The Pathfinders serials belong to a different era and were ahead of their time. The show aired before Yuri Gagarin made his monumental voyage as the first human to fly in space, yet the show gave its audience a manned orbit of the moon eight years before Apollo 8’s historic trip to Earth’s nearest neighbor, and showed a moon landing nine years before Neil Armstrong’s first step onto our planet’s satellite. Pathfinders is from a time when concepts such as Britain winning the space race or a hidden world on Venus would not have seemed too fantastical to be believed.
Though science fiction serials were far from unknown to British audiences at the time, Pathfinders represented a novel viewing experience.
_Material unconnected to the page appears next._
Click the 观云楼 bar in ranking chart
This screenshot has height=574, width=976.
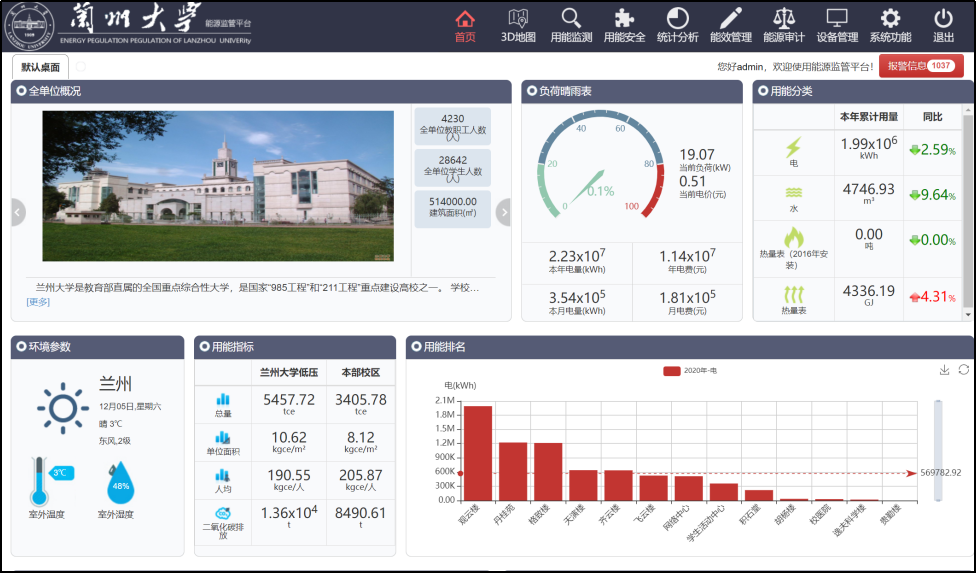(x=477, y=452)
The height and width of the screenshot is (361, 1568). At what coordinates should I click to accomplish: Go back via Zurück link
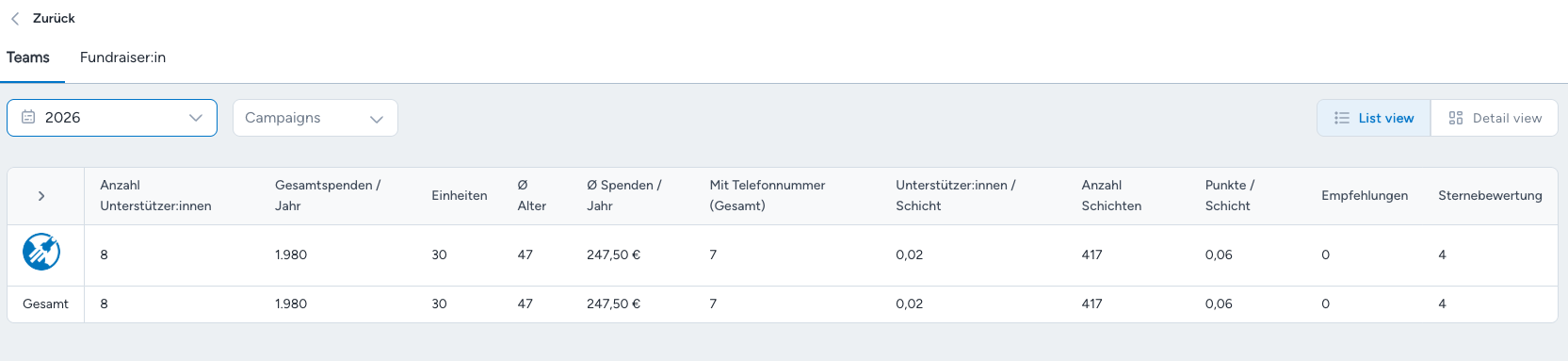(x=54, y=19)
It aired in the family slot—5:15 on the weekend-—sandwiched between afternoon films and sporting events and feature prime time programming. This family time slot was usually dedicated to historical adventure serials. In the weeks before the first Pathfinders serial, the BBC chose to broadcast the American Western The Range Rider and the English Civil War swashbuckler The Splendid Spur, while ITV channels were predominantly aired ITC series like The Adventures of Robin Hood and William Tell.
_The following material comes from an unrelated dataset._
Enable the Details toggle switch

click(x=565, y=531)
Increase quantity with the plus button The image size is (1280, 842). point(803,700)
Prefiguring his plans for Doctor Who, Sydney Newman devised a science fiction series that could appeal to the whole family but would be grounded in real science. Commissioning the hot new writing team of Malcolm Hulke and Eric Paine, Newman created a family atmosphere centered on rocket scientist Professor Wedgwood and his three children. The most fantastical elements of the Pathfinders serials are the excuses invented in each serial to explain why the professor’s kids keep launching themselves into space in rockets.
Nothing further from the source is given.